* Passage given *
────────────────────────────────────────
I dont think there is such a thing , but is there anyway to determine whether an image is watermarked or not?
dont want to remove / nor modify the image , just to see whether the image is watermarked or not.

thanks

No way! The point is that you cannot distinguish between some noise in an image (for example) and a good watermark.

A more theoretical reason: For every image you have you can generate a watermarking algorithm that outputs it from a slightly modified version of it. So without knowing what you are precisely looking for, you cannot detect this.

dammit.
at first I thought that watermarks , in general , have a some common properties , so i'll just use a proper lib (boost::GIL) and look for these , but then , obviously , watermarks are an integrated part of the image , so , how to do this ? no idea...

The only real way to get a watermark is to have a copy of the original non-watermarked image. However, if the image does not have a lot of different colours then you should be able to pick up a pattern. This wont work for photographs tho; or most images for that matter.

I made a watermark encoder in C. Actually, its slightly different in that it hides the content of a textfile in the least significant bit of each colour component of each pixel. To obtain the text again you then need to pass both the modified and original image. Heres the code if you want to play around with it:

#include <stdio.h>
#include <stdlib.h>
#include <string.h>

#define MAX_EXT_LEN 5

typedef struct
{
unsigned char depth;
unsigned char channels;
int w, h;
void* data;
}Image;

void GetExtension(const char* filename, char* ext);
Image* LoadBMP(const char* filename);
int SaveBMP(Image* image, const char* filename);
void FreeImage(Image *image);
int Encode(const char* bitmap, const char* textfile);
int Decode(const char* bitmap1, const char* bitmap2);

int main(int argc, char* argv[])
{
if(argc != 3)
{
fprintf(stderr, "Usage:\n");
fprintf(stderr, "To encode: %s bitmap textfile\n", argv[0]);
fprintf(stderr, "To decode: %s bitmap bitmap\n", argv[0]);
return 1;
}

char ext[MAX_EXT_LEN+1];
GetExtension(argv[2], ext);

if(strcmp(ext, "bmp") == 0)
return Decode(argv[1], argv[2]);
Encode(argv[1], argv[2]);

return 0;
}

int Encode(const char* bitmap, const char* textfile)
{
Image *ip = LoadBMP(bitmap);
if(! ip) return 2;

FILE *fp = fopen(textfile, "r");
if(! fp)
────────────────────────────────────────
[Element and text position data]

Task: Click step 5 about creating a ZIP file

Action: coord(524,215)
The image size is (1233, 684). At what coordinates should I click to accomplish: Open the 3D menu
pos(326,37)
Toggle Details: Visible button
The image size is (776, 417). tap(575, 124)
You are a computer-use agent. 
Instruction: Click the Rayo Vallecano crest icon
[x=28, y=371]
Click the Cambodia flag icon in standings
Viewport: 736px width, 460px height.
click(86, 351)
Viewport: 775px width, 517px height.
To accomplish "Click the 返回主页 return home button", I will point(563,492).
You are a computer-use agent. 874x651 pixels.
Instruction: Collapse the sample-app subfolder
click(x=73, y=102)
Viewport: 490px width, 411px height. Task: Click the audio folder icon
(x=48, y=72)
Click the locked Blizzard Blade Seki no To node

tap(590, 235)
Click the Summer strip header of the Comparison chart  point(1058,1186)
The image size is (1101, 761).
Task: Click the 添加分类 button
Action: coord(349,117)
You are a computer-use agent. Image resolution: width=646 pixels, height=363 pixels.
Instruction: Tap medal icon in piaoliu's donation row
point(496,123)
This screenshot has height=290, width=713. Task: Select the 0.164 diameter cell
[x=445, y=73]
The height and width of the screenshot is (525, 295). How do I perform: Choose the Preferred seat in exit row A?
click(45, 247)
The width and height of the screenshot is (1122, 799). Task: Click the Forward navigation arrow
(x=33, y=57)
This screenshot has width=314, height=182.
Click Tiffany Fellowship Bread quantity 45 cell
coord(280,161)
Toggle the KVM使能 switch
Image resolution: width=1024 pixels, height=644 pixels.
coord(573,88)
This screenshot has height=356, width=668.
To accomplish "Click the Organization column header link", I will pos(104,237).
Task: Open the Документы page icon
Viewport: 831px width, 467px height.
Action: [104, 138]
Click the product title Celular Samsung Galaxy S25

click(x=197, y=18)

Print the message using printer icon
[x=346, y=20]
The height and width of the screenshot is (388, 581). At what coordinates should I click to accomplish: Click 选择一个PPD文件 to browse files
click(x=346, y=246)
────────────────────────────────────────
* Written request A *
Transcribe the watermark detection thread from "dont want to" up to and including "cannot detect this.".
* Written request B *
Rewrite the records from the start up to and including the line with "(x=33, y=57)", changing "Instruction" to "Command" and leaving everything else unchanged. Give only those lines.

* Full answer A *
dont want to remove / nor modify the image , just to see whether the image is watermarked or not.

thanks

No way! The point is that you cannot distinguish between some noise in an image (for example) and a good watermark.

A more theoretical reason: For every image you have you can generate a watermarking algorithm that outputs it from a slightly modified version of it. So without knowing what you are precisely looking for, you cannot detect this.

* Full answer B *
Task: Click step 5 about creating a ZIP file

Action: coord(524,215)
The image size is (1233, 684). At what coordinates should I click to accomplish: Open the 3D menu
pos(326,37)
Toggle Details: Visible button
The image size is (776, 417). tap(575, 124)
You are a computer-use agent. 
Command: Click the Rayo Vallecano crest icon
[x=28, y=371]
Click the Cambodia flag icon in standings
Viewport: 736px width, 460px height.
click(86, 351)
Viewport: 775px width, 517px height.
To accomplish "Click the 返回主页 return home button", I will point(563,492).
You are a computer-use agent. 874x651 pixels.
Command: Collapse the sample-app subfolder
click(x=73, y=102)
Viewport: 490px width, 411px height. Task: Click the audio folder icon
(x=48, y=72)
Click the locked Blizzard Blade Seki no To node

tap(590, 235)
Click the Summer strip header of the Comparison chart  point(1058,1186)
The image size is (1101, 761).
Task: Click the 添加分类 button
Action: coord(349,117)
You are a computer-use agent. Image resolution: width=646 pixels, height=363 pixels.
Command: Tap medal icon in piaoliu's donation row
point(496,123)
This screenshot has height=290, width=713. Task: Select the 0.164 diameter cell
[x=445, y=73]
The height and width of the screenshot is (525, 295). How do I perform: Choose the Preferred seat in exit row A?
click(45, 247)
The width and height of the screenshot is (1122, 799). Task: Click the Forward navigation arrow
(x=33, y=57)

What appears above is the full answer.